Inference Optimal VLMs Need Only One Visual Token but Larger Models (2411.03312v1)

Published 5 Nov 2024 in cs.CV, cs.AI, and cs.LG

Abstract: Vision LLMs (VLMs) have demonstrated strong capabilities across various visual understanding and reasoning tasks. However, their real-world deployment is often constrained by high latency during inference due to substantial compute required to process the large number of input tokens (predominantly from the image) by the LLM. To reduce inference costs, one can either downsize the LLM or reduce the number of input image-tokens, the latter of which has been the focus of many recent works around token compression. However, it is unclear what the optimal trade-off is, as both the factors directly affect the VLM performance. We first characterize this optimal trade-off between the number of visual tokens and LLM parameters by establishing scaling laws that capture variations in performance with these two factors. Our results reveal a surprising trend: for visual reasoning tasks, the inference-optimal behavior in VLMs, i.e., minimum downstream error at any given fixed inference compute, is achieved when using the largest LLM that fits within the inference budget while minimizing visual token count - often to a single token. While the token reduction literature has mainly focused on maintaining base model performance by modestly reducing the token count (e.g., $5-10\times$), our results indicate that the compute-optimal inference regime requires operating under even higher token compression ratios. Based on these insights, we take some initial steps towards building approaches tailored for high token compression settings. Code is available at https://github.com/locuslab/llava-token-compression.

PDF HTML Abstract

Inference-Optimal Vision-LLMs: Evaluating Visual Token Reduction and Model Scaling

Vision LLMs (VLMs) have seen significant progress in their capabilities, effectively bridging the gap between vision and language to handle diverse tasks that include both text and image inputs. However, real-world deployments, particularly on resource-constrained devices, face hurdles due to the computational costs associated with handling a large number of visual input tokens. Recent research has explored various strategies to alleviate this issue, including either downsizing the LLM or reducing the number of input image tokens. This paper investigates the optimal trade-off between these strategies using scaling laws to understand their impact on inference cost and performance.

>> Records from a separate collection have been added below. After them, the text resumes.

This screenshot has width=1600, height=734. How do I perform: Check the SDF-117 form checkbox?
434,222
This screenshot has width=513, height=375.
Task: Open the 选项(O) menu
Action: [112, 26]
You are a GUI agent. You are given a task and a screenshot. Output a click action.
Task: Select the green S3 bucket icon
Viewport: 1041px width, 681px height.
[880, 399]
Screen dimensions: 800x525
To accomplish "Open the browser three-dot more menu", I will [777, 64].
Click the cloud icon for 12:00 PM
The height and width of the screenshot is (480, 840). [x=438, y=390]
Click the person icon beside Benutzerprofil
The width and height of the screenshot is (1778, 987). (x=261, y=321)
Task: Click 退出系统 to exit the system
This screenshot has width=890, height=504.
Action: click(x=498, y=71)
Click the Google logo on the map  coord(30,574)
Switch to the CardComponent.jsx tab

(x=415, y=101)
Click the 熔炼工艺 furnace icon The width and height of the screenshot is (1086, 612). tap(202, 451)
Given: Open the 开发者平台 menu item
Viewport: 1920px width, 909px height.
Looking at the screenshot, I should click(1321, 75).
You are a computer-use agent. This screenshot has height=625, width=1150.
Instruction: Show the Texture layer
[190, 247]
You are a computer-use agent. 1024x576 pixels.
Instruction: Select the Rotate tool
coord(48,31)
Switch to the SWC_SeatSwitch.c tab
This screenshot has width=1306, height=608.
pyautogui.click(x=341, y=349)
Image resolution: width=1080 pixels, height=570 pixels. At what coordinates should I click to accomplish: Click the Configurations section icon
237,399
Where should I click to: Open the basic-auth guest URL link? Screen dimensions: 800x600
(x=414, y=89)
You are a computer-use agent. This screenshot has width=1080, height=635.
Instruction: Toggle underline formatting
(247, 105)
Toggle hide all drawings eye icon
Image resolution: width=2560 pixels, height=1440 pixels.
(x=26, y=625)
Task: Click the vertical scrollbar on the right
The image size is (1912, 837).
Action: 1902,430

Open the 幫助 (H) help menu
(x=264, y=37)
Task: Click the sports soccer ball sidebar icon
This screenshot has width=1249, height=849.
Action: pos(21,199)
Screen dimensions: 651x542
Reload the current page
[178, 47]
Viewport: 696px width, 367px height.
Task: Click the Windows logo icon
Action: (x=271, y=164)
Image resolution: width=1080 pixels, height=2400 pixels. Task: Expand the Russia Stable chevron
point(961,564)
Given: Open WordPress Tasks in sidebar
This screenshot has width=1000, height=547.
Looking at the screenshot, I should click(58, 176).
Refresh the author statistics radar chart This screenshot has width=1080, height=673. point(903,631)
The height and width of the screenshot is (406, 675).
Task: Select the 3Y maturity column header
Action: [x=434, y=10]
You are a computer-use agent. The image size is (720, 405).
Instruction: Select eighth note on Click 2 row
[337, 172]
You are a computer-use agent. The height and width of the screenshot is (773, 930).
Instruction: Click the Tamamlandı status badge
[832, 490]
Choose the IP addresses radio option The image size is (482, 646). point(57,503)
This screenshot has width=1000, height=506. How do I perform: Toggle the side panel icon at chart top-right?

Key Findings and Scaling Laws

The paper reveals a counterintuitive insight for visual reasoning tasks: the inference-optimal regime involves using the largest LLM possible while minimizing the number of visual input tokens to the extent that often only one token is used. This finding contrasts with prior works that have limited their focus on modest token reduction (e.g., 5 to 10 times reduction). The authors establish scaling laws that show how the number of LLM parameters and visual tokens affect downstream performance. They observe that for a fixed inference compute budget, performance error changes five times more rapidly with LLM parameters than with visual input tokens, underscoring the relative importance of using larger LLMs versus retaining more visual tokens.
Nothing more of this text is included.